I walked over to him and asked, as casually as possible, if he had ever slacklined. I figured he would meet this with a hearty laugh, and he did, but it was an important step in establishing a repoire with him: I didn’t want to coddle him. I wanted to start the conversation in a way that respected him and gave him a chance to say, “Yes, I have, and let me show you.” I didn’t want to talk about his leg unless he did.
He looked me up and down a bit. With a loud chuckle and that country twang, he said, “No, I have not!”
I bounced back with, “Would you like to try?” and that gave him momentary pause.
I knew the immediate offer to try it would throw him off balance, and snap him into a deeper level of attention to the situation. I could tell from his affable tone and overall disposition that he is the type of guy to fill space with laughter and ease tension with jokes. Additionally, I figured he’d be really good at directing attention away from himself unless it drew a laugh.
So, I avoided playing into his strengths and bopped him on the nose with my question. I was careful: I didn’t pick up any of his laugh or smile and my tone was calm and serious. I wanted him to be sure that I wasn’t picking on him, just offering him a chance to try something really new.
After his pause, he shrugged and gestured to his prosthetic leg, saying it would get in the way. I offered that he might learn easier with it taken off, and that he’d probably be better than most folks starting off. He gave me a quizzical look, so I continued, “Unlike normal ground, when you’re on the line you are generally most stable when balancing on one leg. That is what makes walking so difficult— the time spent on two legs. You are probably better than all of us at balancing on one leg… because that’s what you do pretty much all day, right?”
He nodded, and shifted his weight onto the right leg while gently waving his prosthetic in the air, and saying, “Yeah, all day!”
“Now, the line will add instability, which you’re not used to, but I’d bet that you’d adapt faster than most folks. Want me to help you up?”
And this is where I stumbled. In that moment, I was too clinical, too much of a distanced coach. He looked down and fumbled with his hands, almost as if he snapped out of a light trance. He said, “Maybe next time.” I didn’t push harder because I knew that would only drive him further away, faster. So, I hoped that he might return the next day, telling him that we’d be set-up in the same place throughout the weekend and he is completely welcome. He offered some thank yous and goodbyes, and then melted into the surging festival crowd.

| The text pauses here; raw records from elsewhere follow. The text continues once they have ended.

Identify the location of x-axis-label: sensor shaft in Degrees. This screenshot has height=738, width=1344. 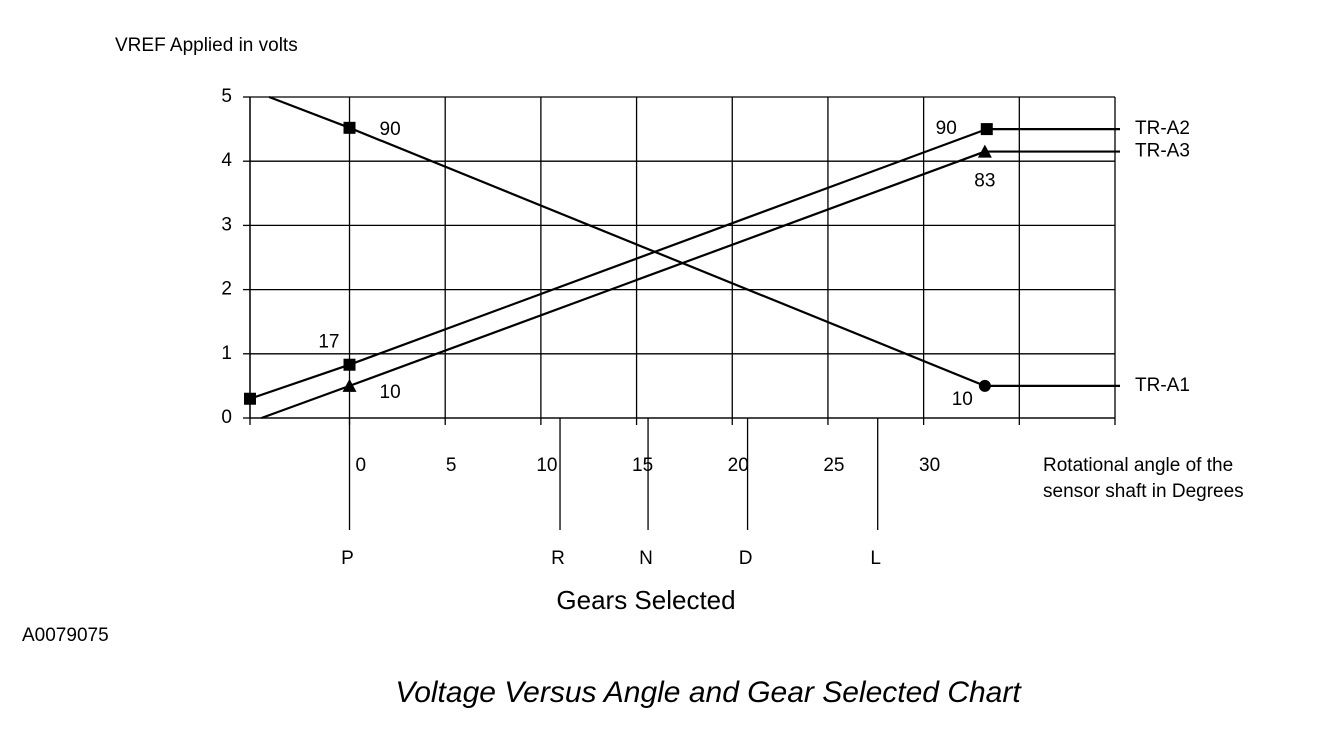
(1144, 492). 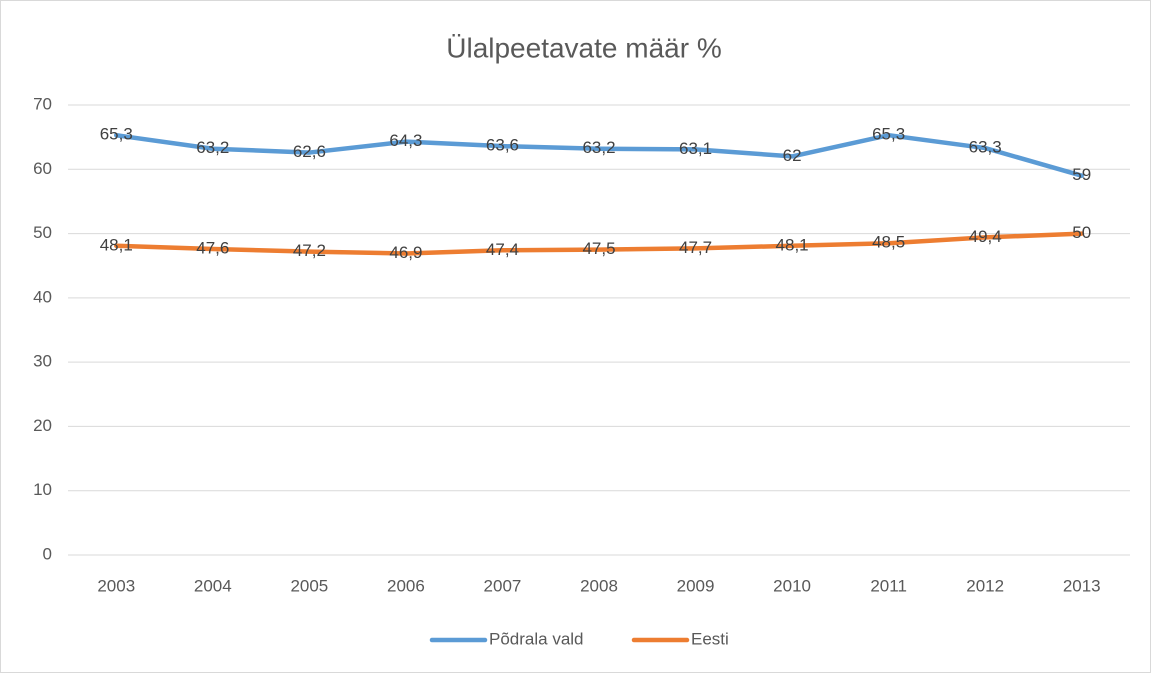 What do you see at coordinates (42, 296) in the screenshot?
I see `y-tick-label: 40` at bounding box center [42, 296].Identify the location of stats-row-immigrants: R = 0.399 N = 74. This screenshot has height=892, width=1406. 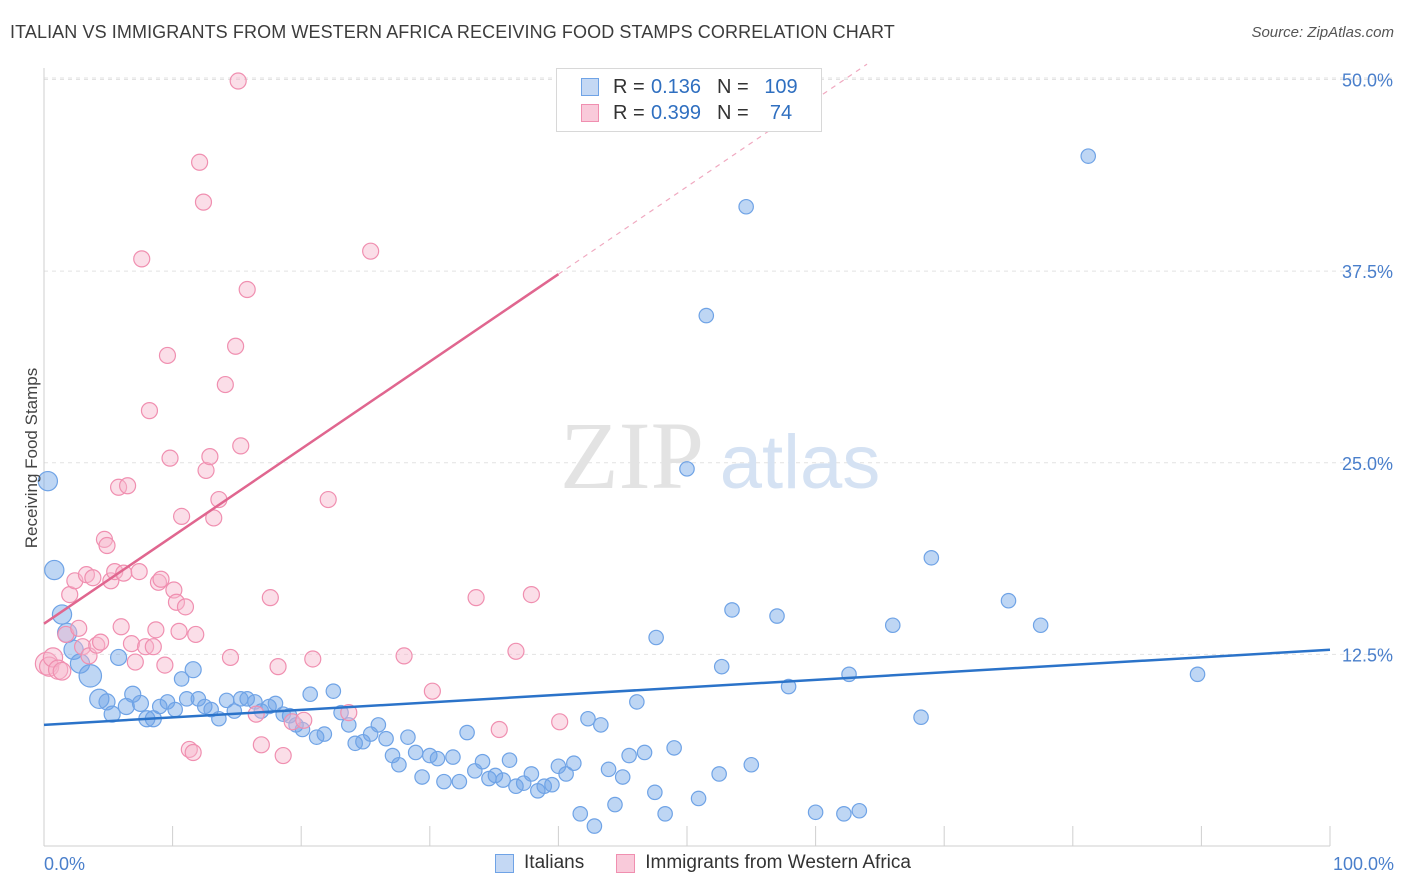
(692, 113).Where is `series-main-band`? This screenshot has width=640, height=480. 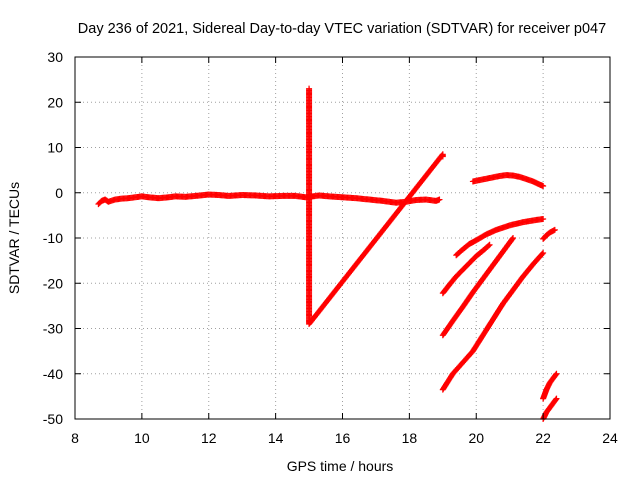 series-main-band is located at coordinates (269, 200).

It was my turn to snap out of a trance, realizing how deeply I had invested my attention. I focused too heavily on getting him on the line, and not securing his fall. I should have introduced myself. I was asking him to trust-fall into me, in front of a group of strangers, and I didn’t know his name and he didn’t know mine. While I could’ve started the conversation in front of the line and with others watching, I should have gently moved us to a corner, away from the full attention of the crowd, so he could feel more secure.
He didn’t return. For the remainder of the festival, we set-up the lines around noon and took them down after dark. I kept a small vigil, hoping to see his distinctive outline and gait, but for whatever reason I never saw him again. As I develop into the physician I want to be, I relish and seek out opportunities like this, to help people learning the virtues of getting on the line and falling onto the ground. These are practice reps, with relatively low stakes. I’m learning as much as I can because soon I’ll be playing with a much tighter line with a much higher fall.